Sponsored by the Southern Anti-Racism Network, the forum on Human Rights and Immigration in the auditorium of the Columbus Public Library highlighted human and civil rights issues in a state that has passed laws to crack down on illegal immigration.
“Detention is the first resort,” said Azadeh Shahshahani of the American Civil Liberties Union of Georgia.
She said detention centers like the one in Lumpkin detain 30,000 people a day and half of them are held in privately-operated facilities. The Lumpkin facility now has more than 1,700 detainees.
Many detainees don’t get the care they need while being held. Shahshahani pointed to the death of a 39-year-old man who died three days after complaining of chest pains at the Lumpkin facility. And Pedro Guzman, who married an American woman, was detained for more than year.
Pam Cohn, part of a diverse crowd in the auditorium, said she was embarrassed to know what’s going on with immigrants in the state.
“This country was founded by immigrants,” she said during a question and answer session. “There were no true Americans other than Native Americans.

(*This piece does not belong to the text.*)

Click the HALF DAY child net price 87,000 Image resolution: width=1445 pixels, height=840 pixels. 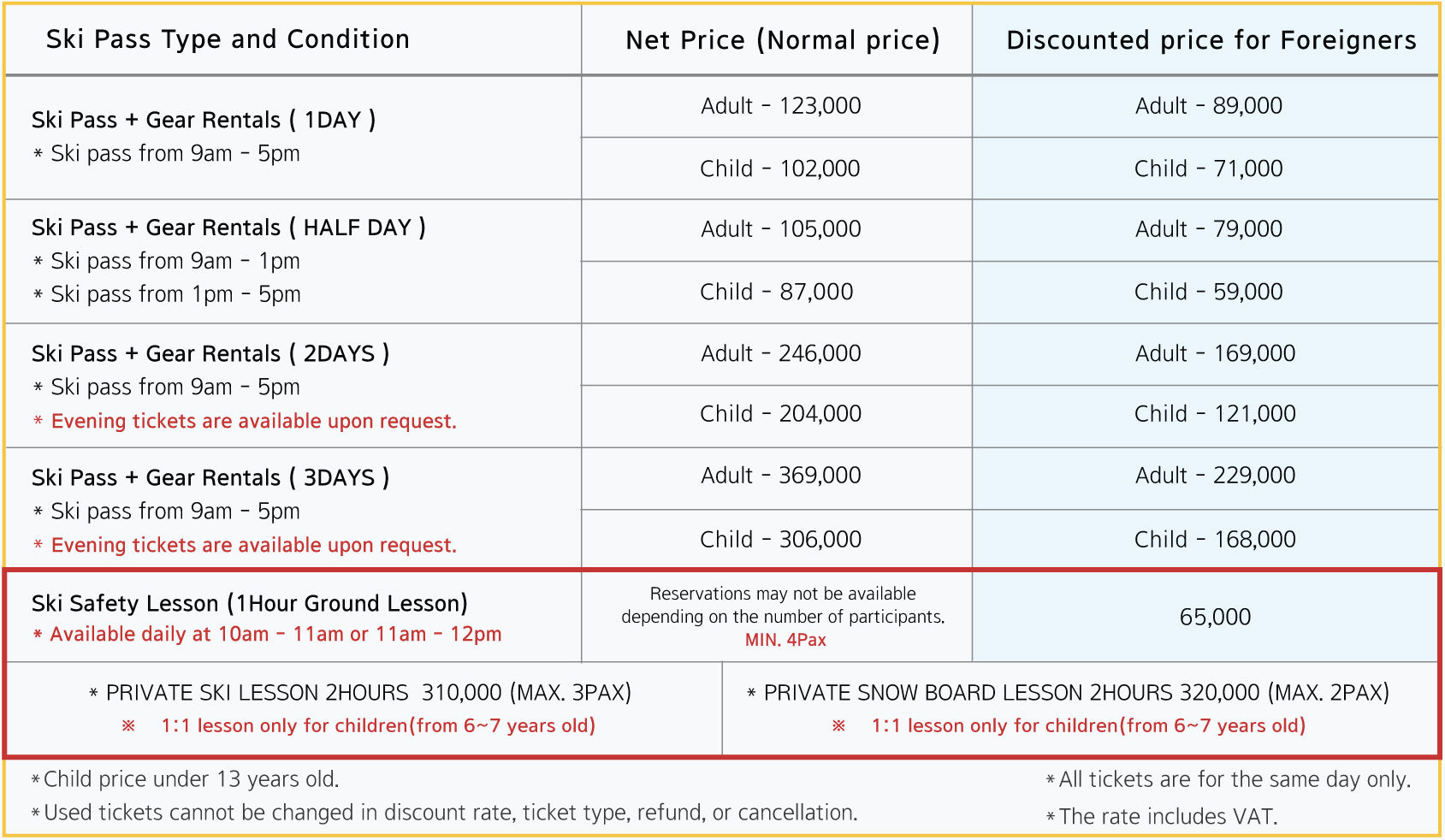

We are all from an immigrant family.”
Nathaniel Sanderson, president of the Columbus chapter of the National Association for the Advancement of Colored People, said a person has basic rights whether they are in the country legally or illegally.
“As a civil rights organization, when we see human rights being violated, we must speak up,” he said.

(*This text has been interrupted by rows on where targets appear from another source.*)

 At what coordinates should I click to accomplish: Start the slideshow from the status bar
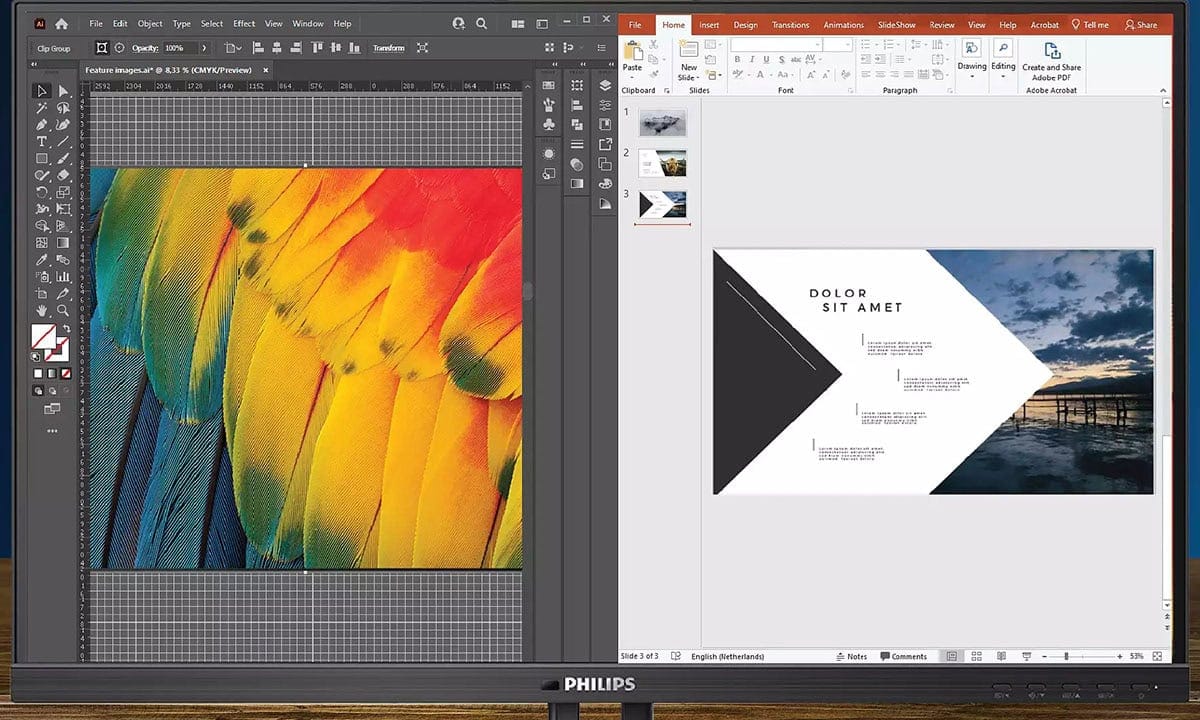pyautogui.click(x=1026, y=656)
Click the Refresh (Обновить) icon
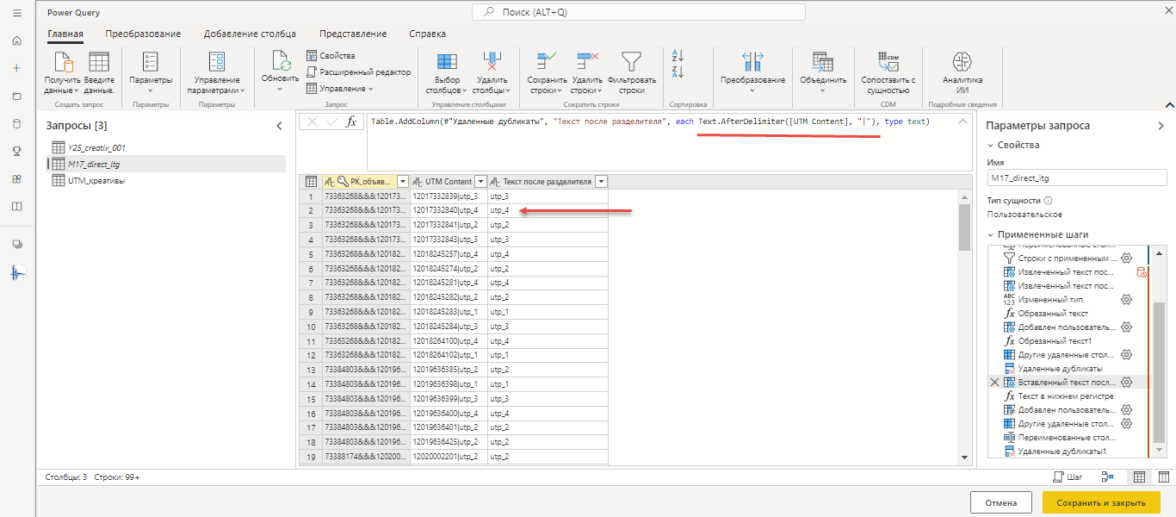Viewport: 1176px width, 517px height. pyautogui.click(x=280, y=61)
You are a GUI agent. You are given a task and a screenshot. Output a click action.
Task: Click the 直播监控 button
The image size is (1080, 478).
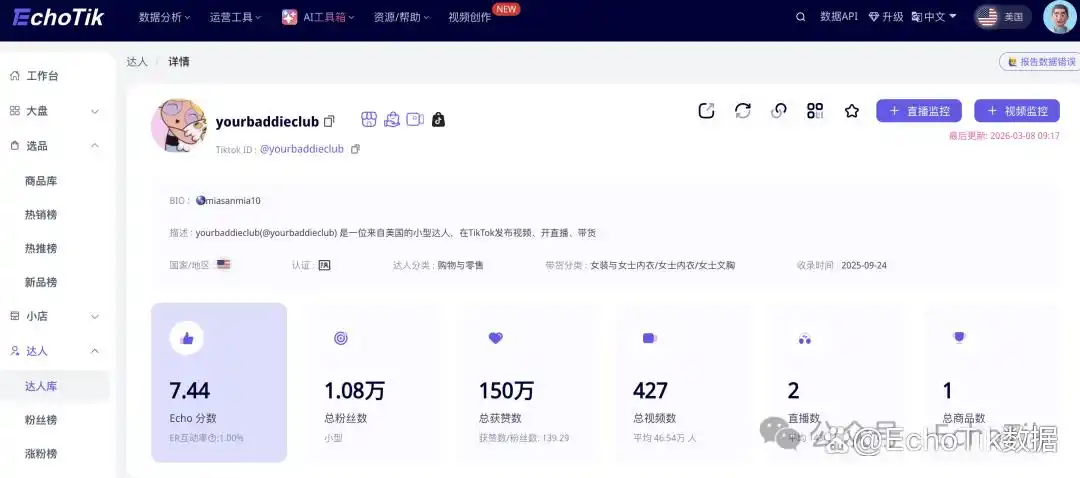(x=919, y=111)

Ruby Nell Sales, a former professor and founder of the Spirit House Project, said there are certain rights guaranteed to all and it makes no difference whether you are in prison, black, lesbian or gay.

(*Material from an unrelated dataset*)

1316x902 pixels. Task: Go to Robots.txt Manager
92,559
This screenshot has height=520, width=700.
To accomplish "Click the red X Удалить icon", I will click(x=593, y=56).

“We are very concerned about this question of democracy and human rights in an era of where the power brokers and the elite have begun eradication and abridging human rights at home and around the world,” he said.
Since the Sept. 11 terrorist attacks and the Patriot Act to protect America, many Muslim men and women suspected as terrorists have been rounded up.
“We sit back and allow our religious bigotry,” Sales said. “We allow our prejudices to stand in the way of our vision of democracy. We allow people to be demonized. We used to demonize Communists. Now we are demonizing terrorists.”
If you are suspected of being a terrorist, you can be held without any documentation of evidence, arrested or your home invaded by authorities.
“How can we celebrate human rights when our brothers and sisters are being rounded up,” Sales said.
A big question is why those held are mostly brown and black but not European.
“Are Europeans always legal by virtue of their skin,” Sales said. “These are questions we must grapple with as we think about human rights.”